Imagine if you will a world where there is no full or public list of homes for sale. Imagine that you have to drive through every neighborhood your buyer wants to live in to find what homes are for sale. Imagine you have to walk into every neighborhood real estate office to inquire about the for sale properties. Imagine you represent buyers and you have to charge those buyers an extra fee because the listing agent won’t cooperate with you. Imagine you’re a listing agent who has to routinely share billing with one or two more agencies? How does that sound? Like a bad episode of The Twilight Zone?
Close, it’s France.
The country has no MLS and a cultural lack of cooperation when it comes to real estate.

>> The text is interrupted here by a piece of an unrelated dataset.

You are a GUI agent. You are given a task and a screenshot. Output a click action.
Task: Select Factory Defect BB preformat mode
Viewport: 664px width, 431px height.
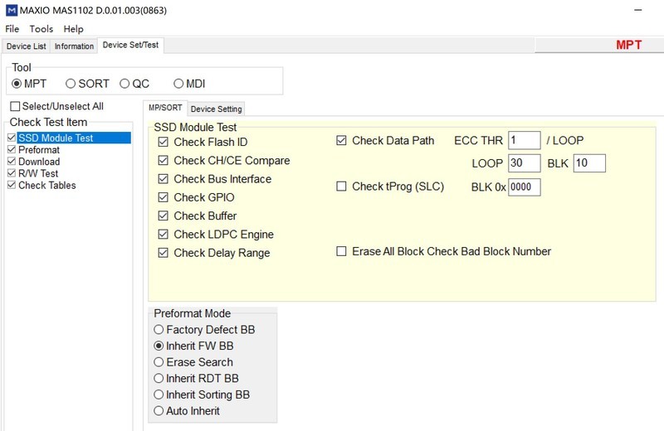159,330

The Service Inter Agence, run by the Federation nationale d’immobilier (the NAR of France), has tried to rally the troops but has fallen short. It’s not required for real estate agents to participate in the SIA (although agents do have to be licensed), therefore the information is spotty. Bernard Grech, former president of ORPI, and even the illustrious Alain Pinel claim to have working French MLSs, but in truth, their systems pale in comparison to what we have in America.
Net result of this abstention: bad news for both French real estate agents and buyers and sellers of real estate in France.
For French real estate agents, it causes them to spend much more time searching and researching homes for sale for their buyers. In France a seller can list their home with multiple agencies (talk about a split listing). An exclusive agreement exists, but many owners choose to list their property with more than one neighborhood agency so they can get greater exposure. The good news is floor time looks good with a constant stream of walk-ins, albeit with stiff necks from looking up so much. Listing agents fight to get exclusives and buyer’s agents practically don’t exist.
Buyers face a daunting endeavor. If you don’t have a buyer’s agent, you simply walk neighborhoods and find listed property for sale or you visit brokerages in the neighborhood in which you want to live (and there are multiple per neighborhood).
Most sellers use one of the corner agencies, which by the way don’t have a whiz bang web site with multiple photos and virtual tours. As the French say, pas du tout (not at all). It’s back to the 70s with pictures of for sale homes in the window and maybe a printed home buyers guide in front or just inside the store.
Imagine being a buyer and doing all your own research without the assistance of an IDX web site. Forget finding comparables. And then once you find a home you want to purchase, after making numerous phone calls and scheduling appointments yourself, you have to deal with the listing agent without representation. Eeek.
I might be going out on a limb here, but I think France could take a big old lesson from the real red, white and blue country on this subject.